The parameters regarding temperature ranges are often even more stringent in a clinical trial setting, where a lack of the data that accompanies already commercialized drugs translates to an abundance of caution. A strict temperature range may become more flexible as more data comes in to help developers understand a therapeutic’s limitations, but until then, the risk of a shipment falling outside that range is an unaffordable one. To accommodate this uncertainty, most trial sponsors will opt for solutions that offer the greatest possible thermal protection, and reevaluate their shipping paradigm in later stages of development to identify where shipping may be simplified. Designing a shipper that can maintain a narrow temperature range without requiring outside support is core to enabling DCTs and at-home sample collection more generally. But it isn’t the only consideration; as more DCTs are launched and more home health alternatives pioneered for vulnerable patients, the need for lighter, smaller, simpler home collection shippers has only increased.

The entire pharmaceutical landscape has experienced a marked increase in DCTs, both because of the physical and logistical constraints presented by the pandemic and the relaunching of the numerous trials suspended at its start. This has resulted in concomitant investment from shipping companies and suppliers, in order to increase both the infrastructure and capacity needed to support growing demand. Alongside these considerations should be a continual commitment to incremental improvements in design, efficiency, and sustainability for these systems in order to accommodate a greater range of customers and applications.

The Future of Direct-to-Patient Shipments for Biotherapeutics

Direct-to-patient and direct-from-patient shipments have evolved considerably in the last few years, but there still exist a number of challenges to their more widespread adoption. One of the biggest challenges, particularly for direct-to-patient shipments, was again evidenced by the COVID-19 pandemic – the ultra-cold temperatures required for vaccine distribution made the technology widely employed by these shippers infeasible. Facilitating ultra-cold shipments is already a difficult proposition, even for larger or more advanced shippers. This is because the temperatures needed to maintain these drugs require the use of dry ice or liquid nitrogen, creating an insurmountable burden for packages handled by mainstream shipping companies, healthcare providers, and patients.

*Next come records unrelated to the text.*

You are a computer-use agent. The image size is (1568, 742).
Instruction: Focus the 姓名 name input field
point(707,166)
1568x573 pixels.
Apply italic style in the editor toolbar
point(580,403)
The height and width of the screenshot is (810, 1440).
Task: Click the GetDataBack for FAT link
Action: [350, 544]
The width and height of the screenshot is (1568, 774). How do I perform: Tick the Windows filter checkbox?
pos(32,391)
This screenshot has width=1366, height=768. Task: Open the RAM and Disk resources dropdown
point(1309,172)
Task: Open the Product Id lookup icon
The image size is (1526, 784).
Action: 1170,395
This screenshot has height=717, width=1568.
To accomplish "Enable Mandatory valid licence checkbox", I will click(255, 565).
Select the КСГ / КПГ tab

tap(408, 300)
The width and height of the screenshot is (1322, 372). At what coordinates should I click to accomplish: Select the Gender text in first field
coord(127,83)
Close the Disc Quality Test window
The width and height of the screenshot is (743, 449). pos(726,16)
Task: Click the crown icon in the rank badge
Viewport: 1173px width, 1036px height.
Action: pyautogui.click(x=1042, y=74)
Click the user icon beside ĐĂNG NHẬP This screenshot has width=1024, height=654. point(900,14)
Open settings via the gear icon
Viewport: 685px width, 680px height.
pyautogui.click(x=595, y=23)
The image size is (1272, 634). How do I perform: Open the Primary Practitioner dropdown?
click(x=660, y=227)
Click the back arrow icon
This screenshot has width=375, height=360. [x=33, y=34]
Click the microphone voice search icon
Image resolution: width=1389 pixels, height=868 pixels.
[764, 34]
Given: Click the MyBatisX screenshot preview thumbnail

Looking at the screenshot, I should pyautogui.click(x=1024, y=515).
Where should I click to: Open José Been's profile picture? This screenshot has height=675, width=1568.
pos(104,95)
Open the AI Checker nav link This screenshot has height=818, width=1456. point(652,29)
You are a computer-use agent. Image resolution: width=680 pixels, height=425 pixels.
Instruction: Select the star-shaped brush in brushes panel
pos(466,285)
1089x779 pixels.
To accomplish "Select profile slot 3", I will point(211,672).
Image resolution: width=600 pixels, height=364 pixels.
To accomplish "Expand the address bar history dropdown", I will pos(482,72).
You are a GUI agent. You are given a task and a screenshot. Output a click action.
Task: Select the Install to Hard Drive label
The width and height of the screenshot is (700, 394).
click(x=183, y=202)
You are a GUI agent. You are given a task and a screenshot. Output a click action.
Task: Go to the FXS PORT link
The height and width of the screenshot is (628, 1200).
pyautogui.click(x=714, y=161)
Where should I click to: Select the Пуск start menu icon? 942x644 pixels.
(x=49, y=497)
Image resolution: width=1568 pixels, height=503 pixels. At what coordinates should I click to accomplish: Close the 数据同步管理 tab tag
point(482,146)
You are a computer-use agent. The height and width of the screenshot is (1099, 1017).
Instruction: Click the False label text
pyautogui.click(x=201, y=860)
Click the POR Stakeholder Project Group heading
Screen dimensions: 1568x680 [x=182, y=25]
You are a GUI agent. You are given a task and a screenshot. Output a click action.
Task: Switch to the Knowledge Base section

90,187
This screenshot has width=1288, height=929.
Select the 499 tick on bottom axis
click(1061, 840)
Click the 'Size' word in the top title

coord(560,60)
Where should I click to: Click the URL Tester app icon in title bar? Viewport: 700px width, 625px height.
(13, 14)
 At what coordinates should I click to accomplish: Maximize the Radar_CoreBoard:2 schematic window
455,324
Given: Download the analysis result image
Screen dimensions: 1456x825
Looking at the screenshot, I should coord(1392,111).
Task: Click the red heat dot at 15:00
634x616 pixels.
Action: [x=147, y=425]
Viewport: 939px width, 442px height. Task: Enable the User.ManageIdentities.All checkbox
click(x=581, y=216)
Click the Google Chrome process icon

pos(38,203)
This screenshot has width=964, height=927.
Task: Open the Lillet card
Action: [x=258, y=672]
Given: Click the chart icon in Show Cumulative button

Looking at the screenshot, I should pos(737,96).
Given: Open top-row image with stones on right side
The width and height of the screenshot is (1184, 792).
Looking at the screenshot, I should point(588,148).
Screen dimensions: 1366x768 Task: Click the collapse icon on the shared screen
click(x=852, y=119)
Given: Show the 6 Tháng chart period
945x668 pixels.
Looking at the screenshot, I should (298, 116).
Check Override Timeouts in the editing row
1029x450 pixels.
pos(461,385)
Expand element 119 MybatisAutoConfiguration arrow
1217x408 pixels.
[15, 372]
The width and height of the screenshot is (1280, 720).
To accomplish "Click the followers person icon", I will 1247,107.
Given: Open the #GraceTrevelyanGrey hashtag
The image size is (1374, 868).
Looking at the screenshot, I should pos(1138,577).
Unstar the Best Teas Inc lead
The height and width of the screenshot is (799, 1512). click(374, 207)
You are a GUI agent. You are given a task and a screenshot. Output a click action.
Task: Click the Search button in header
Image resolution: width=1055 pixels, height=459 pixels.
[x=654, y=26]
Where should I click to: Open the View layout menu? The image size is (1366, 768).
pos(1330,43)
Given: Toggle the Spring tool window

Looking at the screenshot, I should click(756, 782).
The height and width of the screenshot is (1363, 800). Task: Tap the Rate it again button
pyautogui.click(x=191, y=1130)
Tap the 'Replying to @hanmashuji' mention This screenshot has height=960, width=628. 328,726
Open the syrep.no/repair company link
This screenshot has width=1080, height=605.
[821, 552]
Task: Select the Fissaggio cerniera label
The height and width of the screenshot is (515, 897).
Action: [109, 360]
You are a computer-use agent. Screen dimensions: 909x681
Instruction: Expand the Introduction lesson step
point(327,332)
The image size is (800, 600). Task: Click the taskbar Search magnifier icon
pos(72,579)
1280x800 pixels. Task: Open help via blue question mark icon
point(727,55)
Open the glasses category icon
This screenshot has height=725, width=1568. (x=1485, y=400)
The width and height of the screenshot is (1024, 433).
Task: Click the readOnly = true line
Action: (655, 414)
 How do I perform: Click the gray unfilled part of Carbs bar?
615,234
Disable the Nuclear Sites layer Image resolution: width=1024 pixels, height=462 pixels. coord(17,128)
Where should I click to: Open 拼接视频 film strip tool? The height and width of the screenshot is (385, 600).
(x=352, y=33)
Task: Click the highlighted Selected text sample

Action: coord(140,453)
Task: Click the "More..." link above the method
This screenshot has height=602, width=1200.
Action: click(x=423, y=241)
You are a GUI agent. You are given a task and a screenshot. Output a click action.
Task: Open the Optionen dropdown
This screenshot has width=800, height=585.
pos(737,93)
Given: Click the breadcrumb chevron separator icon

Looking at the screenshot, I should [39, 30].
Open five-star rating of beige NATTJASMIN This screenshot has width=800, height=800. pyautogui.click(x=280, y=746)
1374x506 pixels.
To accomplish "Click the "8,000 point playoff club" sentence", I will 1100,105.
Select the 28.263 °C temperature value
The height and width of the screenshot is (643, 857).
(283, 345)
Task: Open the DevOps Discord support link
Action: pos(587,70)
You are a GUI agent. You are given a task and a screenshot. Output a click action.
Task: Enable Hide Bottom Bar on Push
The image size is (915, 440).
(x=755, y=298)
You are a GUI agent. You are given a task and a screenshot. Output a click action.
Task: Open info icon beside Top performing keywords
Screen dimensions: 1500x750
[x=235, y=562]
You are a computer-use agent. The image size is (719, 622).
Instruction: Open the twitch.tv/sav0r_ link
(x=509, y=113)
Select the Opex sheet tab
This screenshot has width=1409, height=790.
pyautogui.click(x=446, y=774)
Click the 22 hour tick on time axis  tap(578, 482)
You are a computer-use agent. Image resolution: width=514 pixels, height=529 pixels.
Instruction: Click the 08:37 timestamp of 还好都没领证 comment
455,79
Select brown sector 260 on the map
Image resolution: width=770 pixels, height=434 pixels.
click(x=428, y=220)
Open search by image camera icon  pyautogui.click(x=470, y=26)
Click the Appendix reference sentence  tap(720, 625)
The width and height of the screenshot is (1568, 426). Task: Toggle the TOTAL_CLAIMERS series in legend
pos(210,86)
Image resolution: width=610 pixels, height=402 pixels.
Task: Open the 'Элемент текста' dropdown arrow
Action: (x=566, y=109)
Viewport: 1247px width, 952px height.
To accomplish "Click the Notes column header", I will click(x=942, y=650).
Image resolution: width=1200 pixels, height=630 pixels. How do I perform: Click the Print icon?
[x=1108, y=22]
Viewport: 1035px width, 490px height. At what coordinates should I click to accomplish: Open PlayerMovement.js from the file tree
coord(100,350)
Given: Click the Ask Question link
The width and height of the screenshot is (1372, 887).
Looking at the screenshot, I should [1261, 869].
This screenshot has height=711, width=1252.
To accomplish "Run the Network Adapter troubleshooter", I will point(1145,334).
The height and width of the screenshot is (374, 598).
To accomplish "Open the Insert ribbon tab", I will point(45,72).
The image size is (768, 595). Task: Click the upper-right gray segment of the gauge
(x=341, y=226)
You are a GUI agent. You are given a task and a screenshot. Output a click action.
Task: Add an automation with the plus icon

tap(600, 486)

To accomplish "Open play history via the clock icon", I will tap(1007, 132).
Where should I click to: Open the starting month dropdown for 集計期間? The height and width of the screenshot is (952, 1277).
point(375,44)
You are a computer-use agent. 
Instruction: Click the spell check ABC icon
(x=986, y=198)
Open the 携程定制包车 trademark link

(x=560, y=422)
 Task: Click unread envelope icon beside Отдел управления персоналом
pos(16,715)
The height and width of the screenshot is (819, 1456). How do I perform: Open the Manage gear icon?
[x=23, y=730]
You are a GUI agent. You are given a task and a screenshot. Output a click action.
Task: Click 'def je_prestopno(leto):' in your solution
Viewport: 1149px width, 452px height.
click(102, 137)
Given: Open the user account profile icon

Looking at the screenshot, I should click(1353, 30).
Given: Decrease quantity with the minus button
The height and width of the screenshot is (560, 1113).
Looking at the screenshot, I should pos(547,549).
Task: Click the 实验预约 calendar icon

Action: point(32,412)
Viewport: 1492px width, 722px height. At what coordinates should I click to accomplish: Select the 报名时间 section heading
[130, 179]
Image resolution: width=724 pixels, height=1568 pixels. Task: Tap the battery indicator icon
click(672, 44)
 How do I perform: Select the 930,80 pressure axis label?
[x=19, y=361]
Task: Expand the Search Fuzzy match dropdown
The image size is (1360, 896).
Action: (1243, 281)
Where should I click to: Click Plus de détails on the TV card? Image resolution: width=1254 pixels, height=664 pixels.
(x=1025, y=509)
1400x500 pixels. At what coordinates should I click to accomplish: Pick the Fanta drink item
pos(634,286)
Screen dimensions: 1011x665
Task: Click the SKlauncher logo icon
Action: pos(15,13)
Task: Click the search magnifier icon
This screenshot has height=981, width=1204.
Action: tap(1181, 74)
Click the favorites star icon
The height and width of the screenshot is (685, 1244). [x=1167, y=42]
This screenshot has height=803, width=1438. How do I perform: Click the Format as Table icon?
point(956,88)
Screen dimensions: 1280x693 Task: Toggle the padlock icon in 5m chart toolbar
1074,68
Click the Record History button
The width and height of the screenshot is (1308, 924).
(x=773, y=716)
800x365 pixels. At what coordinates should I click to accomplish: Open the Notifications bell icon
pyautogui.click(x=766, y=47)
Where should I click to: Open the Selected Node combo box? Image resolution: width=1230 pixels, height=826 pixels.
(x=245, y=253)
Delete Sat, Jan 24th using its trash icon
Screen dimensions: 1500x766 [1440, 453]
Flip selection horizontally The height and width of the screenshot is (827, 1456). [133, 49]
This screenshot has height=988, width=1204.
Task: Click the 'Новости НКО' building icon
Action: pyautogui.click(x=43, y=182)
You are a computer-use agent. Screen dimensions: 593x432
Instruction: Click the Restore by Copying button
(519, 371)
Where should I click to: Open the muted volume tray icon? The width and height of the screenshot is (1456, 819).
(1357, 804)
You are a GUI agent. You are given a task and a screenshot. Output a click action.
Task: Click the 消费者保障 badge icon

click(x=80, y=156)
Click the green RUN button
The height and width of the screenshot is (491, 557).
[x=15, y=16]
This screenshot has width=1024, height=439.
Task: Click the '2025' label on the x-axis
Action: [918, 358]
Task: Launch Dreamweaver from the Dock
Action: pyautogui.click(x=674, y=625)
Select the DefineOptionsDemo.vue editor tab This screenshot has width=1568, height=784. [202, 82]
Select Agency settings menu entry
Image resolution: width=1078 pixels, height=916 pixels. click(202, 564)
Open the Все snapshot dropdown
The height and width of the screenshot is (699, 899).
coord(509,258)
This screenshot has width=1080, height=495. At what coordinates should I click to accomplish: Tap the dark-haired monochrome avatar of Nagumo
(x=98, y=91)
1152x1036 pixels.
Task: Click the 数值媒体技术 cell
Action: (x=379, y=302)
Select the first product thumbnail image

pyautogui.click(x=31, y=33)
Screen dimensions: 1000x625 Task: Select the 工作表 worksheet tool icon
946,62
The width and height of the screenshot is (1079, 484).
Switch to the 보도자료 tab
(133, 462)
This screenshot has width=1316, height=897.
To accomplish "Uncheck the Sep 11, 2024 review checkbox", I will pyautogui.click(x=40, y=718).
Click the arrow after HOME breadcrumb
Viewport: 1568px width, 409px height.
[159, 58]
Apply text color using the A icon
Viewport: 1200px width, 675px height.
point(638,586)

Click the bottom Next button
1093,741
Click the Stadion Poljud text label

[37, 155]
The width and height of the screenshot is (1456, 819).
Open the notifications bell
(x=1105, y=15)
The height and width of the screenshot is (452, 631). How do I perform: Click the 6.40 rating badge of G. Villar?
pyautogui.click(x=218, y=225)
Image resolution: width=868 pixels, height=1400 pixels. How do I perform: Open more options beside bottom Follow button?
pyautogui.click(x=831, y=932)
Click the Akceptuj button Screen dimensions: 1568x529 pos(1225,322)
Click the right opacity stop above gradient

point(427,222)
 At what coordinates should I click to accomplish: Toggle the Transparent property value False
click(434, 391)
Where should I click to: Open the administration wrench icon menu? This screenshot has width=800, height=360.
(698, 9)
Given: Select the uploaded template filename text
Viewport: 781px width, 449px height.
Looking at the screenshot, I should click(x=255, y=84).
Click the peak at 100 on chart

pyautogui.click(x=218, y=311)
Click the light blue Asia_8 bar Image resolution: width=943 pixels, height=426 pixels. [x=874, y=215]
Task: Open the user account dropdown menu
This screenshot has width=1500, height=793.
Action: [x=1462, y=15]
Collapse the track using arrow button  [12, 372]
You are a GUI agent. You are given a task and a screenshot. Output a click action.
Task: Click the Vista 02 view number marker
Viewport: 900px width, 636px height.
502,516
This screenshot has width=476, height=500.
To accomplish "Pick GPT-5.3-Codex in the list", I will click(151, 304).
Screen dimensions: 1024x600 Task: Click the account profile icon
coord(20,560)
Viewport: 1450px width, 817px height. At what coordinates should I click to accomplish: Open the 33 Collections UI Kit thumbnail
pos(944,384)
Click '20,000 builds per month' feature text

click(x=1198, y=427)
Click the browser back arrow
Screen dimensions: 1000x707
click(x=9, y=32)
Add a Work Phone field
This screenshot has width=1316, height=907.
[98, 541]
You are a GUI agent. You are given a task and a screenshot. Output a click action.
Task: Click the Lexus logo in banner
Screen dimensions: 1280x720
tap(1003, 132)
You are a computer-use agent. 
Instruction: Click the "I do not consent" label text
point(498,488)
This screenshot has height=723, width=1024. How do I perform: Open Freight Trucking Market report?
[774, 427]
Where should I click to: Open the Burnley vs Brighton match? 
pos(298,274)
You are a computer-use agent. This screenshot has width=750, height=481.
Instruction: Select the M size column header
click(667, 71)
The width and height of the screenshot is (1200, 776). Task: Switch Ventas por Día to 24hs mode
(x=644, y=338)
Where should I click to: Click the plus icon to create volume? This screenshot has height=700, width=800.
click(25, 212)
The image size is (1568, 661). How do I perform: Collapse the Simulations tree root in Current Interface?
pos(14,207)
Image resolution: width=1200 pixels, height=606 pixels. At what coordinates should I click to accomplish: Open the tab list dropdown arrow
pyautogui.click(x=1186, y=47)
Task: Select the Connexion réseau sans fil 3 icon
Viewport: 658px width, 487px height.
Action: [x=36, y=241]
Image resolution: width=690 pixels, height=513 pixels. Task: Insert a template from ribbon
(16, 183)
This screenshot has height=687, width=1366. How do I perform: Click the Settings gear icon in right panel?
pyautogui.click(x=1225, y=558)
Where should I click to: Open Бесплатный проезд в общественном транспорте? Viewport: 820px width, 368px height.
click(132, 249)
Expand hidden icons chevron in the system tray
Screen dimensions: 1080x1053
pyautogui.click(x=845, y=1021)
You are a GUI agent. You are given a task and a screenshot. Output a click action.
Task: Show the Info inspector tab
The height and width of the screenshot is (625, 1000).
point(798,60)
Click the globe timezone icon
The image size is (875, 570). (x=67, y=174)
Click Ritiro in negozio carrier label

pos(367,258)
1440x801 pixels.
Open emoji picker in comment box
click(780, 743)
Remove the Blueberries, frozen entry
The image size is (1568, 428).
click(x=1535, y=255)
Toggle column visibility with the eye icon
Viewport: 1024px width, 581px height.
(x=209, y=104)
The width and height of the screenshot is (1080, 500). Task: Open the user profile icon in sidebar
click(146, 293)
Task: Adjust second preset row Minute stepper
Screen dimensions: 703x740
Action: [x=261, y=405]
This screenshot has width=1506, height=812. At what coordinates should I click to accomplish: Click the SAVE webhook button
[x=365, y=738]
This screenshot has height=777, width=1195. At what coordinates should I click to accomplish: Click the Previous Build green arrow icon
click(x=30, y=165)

This issue is even more pronounced for certain cell and gene therapies, such as CAR-T therapies, which can require storage at temperatures in excess of -150 C°. These ultra-low temperature requirements make certain DCT models impossible for these kinds of therapies at present. Surmounting these challenges will require a substantial, long-ranging investment in the containers and technologies involved, as well as a focus on understanding the role patient experience has in informing these technologies.

Ultimately, the increasing complex protocols that attend modern clinical trials, coupled with the needs and preferences of the patients involved and the logistical challenges introduced by the pandemic, have made direct-to- and direct-from-patient shipping crucial tools for providers and trial sponsors alike. Data to date shows that DCTs boast a somewhat higher enrollment rate than traditional clinical trials; retention and compliance among patients is also frequently improved by offering home health services in place of a trial site. As the demand for temperature-sensitive samples and therapeutics continues to rise, facilitating these solutions through a supplier with the expertise and experience needed to grow alongside development is integral to advancing the biopharmaceutical industry’s impact and reach.